Says his mother: ‘Buford could not resist that monster he has so often called in our presence the “Wanderlust”. Every so often he would almost rave, until he had another fling at the road … Our pleadings were in vain. Once too often he went, and they brought him back to us in a pine box - killed under the cars by the “Curse of Tramp Life” - the “Wanderlust”.’
One cannot doubt the sincerity, nor the basic truth, of A No. I’s grisly and harrowing tale, yet somehow his text is anticlimactic. Although Buford from his hospital cot hints at some unpleasant experience with a jocker named Railroad Jack, he does not admit to having done worse than beg for him. And either A No. 1 managed by miraculous rectitude to remain sterling and chaste during his twenty-five years on the bum or he is holding back, for he admits to corruption no more heinous than submission to a bit of light-fingered snitching, an implied oath or two uttered within his hearing, and suffering five days in the county chain-gang in a ‘zebra-striped suit of shame’ for trespass.
Preposterous though A No. 1 succeeds in making it sound, perhaps wanderlust is the aptest condensed term for the compulsion which has been disturbingly active in American life and which cannot be explained by a moving streetcar, nor by hearing other boys boast of their travels, nor by economic straits alone. It is the restlessness of that pioneer who saw with agony that the bark was peeling off his fence-rails and there he was still in the same place - the search in the mind for God’s Country.
The spirit had already entered literature long before London and Tully and A No. 1 hit the road, even before the railroads were accessible to absentees. It was there in Huckleberry Finn, Mark Twain’s ‘Odyssey of Adventure on the Mississippi’ published in 1884, ‘the symbol of a little boy who ran away from home because he did not want to be civilized’.
Parkes sees Huckleberry Finn as a profoundly melancholy book because it marks the point at which American individualism began to succumb to defeat. It was written as the old uninhibited freedom of the frontier was rapidly vanishing and the outrider
American was being overtaken by all that he had spurned, and implies that ‘civilization, with all its restraints and its hypocrisies, is an inevitable process to which the individual must finally conform; to assert oneself against it is impossible, and to attempt to run away from it is infantile … It represents the transition between the folk hero of agrarian and frontier America, who believes in self-reliance and seeks to assert his will against his environment, and the folk hero of industrial America, who is the victim of social forces he cannot hope to control. Mike Fink is in the process of being transformed into Charlie Chaplin.’
18 Sex and the single man
I’ve hiked and hiked till my feet are sore
I’ll be God-damned if I hike any more
punk to jocker in The Big Rock Candy Mountains
Many Americans have, as we have seen, attempted the ‘infantile’ solution: they ran away from ‘civilization’ and often when not much more than infants.
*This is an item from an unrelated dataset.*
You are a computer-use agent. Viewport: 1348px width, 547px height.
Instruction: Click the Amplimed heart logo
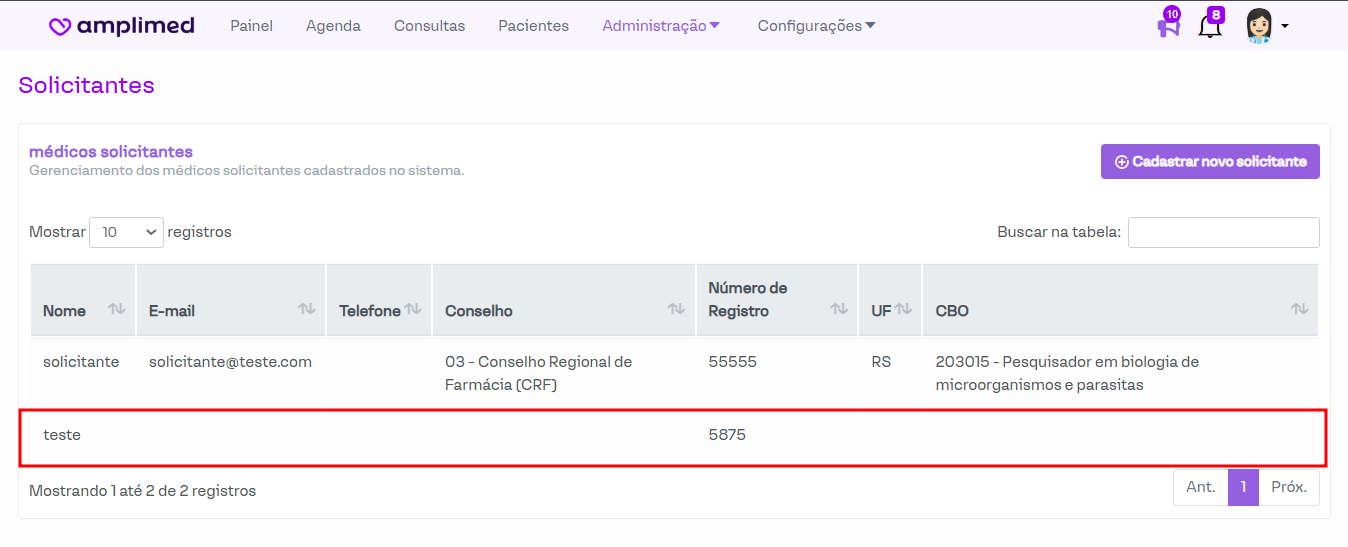tap(60, 27)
And the particular function which these child tramps fulfilled in the hobo netherworld is one which has seldom been examined frankly and directly: the role of the punk.
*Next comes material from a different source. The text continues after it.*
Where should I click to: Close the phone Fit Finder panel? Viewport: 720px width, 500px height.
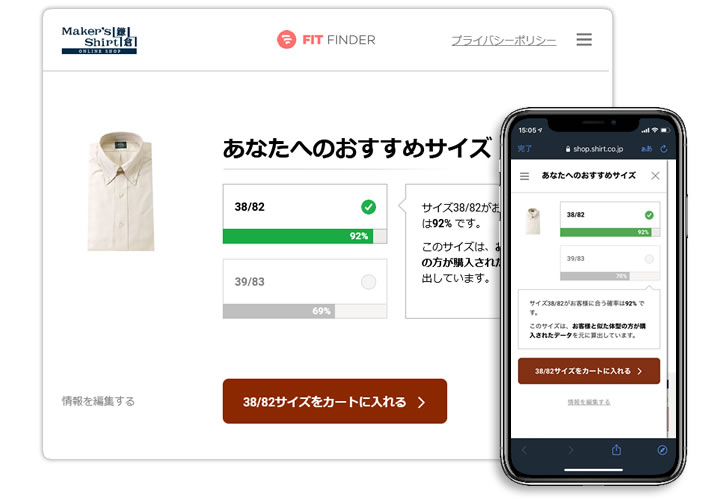[x=655, y=176]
Punk in tramp terminology is a catamite or young male ‘wife’ of a sodomite, also known as a lamb or ‘preshun’, a shortening of apprentice. It cannot be doubted that the call of the illusory wild, together with the thrust of home hardship from behind, drove a large number of juveniles on to the road, but nor can it be doubted that many were victims of a basement white slave traffic, deliberately lured away by hobo homosexual hunters.